One thing that might make sense is renting out space on a server that is maintained by someone else. That way you don't have to mess with backups, file dependencies, and can just focus on web publishing.
Posted by: Brad LeVeck at February 15, 2005 12:26 PM
From an economic perspective and as a typepad user myself, I would encourage you to make the switch.
Purely because if more users sign on to typepad, I can hope that economies of scale would pad typepads margins and the savings will be evident to me in the form of lower fees and/or better services.
From a features standpoint, having a hosted service was what convinced me to accept fewer features and a higher cost than using Moveable Type. Blogs using MT seem to be just a little bit better in my opinion.
Personally, I have no knowledge of what sort of service derives you the most pleasure and satisfaction and must be answered yourself.
Posted by: Desert Island Boy at February 15, 2005 01:12 PM
Typepad, like Blogspot, is a single point of failure. All it takes is one power failure (or one court order), and you are hosed along with thousands of other users.
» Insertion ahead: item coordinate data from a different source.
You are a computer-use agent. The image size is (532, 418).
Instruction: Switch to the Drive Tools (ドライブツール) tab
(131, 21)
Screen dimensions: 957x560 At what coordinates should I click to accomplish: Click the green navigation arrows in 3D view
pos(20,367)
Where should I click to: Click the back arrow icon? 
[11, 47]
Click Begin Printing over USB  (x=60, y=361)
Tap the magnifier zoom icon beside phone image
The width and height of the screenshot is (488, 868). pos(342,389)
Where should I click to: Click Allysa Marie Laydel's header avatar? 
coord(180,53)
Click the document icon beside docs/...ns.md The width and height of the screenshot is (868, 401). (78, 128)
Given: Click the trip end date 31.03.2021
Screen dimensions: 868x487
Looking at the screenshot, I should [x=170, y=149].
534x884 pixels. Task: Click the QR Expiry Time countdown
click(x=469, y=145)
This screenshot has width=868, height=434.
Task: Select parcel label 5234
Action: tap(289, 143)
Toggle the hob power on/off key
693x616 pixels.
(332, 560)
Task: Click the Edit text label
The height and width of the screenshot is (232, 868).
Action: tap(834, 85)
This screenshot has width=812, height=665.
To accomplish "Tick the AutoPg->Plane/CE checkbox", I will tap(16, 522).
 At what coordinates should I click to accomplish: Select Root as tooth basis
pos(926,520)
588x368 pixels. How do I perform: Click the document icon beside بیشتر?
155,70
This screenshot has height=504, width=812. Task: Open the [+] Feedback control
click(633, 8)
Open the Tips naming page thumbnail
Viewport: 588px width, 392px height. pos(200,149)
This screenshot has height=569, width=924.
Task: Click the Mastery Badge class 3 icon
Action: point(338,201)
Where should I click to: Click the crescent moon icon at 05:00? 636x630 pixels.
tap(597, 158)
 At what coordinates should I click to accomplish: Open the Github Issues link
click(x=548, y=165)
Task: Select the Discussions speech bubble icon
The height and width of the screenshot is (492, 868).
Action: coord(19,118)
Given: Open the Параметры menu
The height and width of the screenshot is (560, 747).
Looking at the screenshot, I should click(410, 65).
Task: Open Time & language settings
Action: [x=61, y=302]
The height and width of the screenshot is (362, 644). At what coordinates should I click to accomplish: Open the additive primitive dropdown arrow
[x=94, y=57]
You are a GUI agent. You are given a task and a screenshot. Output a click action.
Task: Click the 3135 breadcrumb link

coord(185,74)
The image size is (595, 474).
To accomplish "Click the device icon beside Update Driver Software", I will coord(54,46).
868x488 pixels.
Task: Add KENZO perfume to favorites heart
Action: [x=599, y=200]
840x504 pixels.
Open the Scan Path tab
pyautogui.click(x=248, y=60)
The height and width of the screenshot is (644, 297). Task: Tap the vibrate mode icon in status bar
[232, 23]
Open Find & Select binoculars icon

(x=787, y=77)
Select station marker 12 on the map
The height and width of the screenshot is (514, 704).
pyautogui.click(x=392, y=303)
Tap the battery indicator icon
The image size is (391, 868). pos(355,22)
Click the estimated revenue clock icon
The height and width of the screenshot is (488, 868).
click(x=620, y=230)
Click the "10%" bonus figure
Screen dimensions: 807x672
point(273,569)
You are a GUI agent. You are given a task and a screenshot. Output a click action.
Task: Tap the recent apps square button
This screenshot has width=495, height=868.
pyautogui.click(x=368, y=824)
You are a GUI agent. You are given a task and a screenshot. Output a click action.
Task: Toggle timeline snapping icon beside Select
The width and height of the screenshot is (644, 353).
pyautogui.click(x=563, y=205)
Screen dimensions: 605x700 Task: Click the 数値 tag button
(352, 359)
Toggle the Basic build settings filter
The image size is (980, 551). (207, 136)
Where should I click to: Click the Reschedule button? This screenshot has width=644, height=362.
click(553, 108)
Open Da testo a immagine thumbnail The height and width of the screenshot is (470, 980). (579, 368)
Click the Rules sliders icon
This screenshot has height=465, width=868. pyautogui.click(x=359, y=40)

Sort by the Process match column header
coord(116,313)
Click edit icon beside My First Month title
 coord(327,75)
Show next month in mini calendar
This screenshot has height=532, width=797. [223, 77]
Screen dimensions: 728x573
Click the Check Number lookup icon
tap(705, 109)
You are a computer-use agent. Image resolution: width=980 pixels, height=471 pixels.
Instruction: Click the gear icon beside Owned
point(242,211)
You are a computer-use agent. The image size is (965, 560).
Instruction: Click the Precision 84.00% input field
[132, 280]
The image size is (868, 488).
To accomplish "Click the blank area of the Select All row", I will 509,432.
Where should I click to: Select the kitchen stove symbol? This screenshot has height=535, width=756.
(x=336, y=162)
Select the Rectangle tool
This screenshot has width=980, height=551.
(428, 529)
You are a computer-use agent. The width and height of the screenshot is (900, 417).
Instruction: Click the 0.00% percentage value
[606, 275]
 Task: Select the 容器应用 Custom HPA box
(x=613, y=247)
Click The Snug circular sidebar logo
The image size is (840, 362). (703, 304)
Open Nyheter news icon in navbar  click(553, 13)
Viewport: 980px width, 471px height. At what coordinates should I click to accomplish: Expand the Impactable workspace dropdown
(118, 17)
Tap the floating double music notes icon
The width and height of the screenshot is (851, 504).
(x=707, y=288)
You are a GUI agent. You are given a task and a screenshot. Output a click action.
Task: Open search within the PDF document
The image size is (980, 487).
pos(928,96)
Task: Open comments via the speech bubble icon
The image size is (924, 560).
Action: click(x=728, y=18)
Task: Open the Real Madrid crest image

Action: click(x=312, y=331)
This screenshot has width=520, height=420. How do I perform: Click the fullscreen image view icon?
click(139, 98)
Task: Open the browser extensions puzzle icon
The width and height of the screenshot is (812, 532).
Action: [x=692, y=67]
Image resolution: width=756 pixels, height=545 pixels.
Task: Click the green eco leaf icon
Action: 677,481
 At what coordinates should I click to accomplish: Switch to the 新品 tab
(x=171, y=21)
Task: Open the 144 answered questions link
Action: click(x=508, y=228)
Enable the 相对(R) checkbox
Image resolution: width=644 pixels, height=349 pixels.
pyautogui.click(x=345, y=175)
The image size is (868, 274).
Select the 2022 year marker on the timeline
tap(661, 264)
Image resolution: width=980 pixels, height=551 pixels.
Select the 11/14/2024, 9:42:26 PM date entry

I keep my own blog on my own server, under my own direct control.
Posted by: Alan Bostick at February 16, 2005 10:08 AM
Well, whether it's your server or TypePad's server, it's still a single point of failure (and thus, you ought to back up your blog regularly either way).
Posted by: fling93 at February 16, 2005 06:56 PM
In the past, Brad, people have had trouble with the responsiveness of your own server, which would count in favour of making the switch. The days of timeouts and resultant double-posts seem somewhat past, though.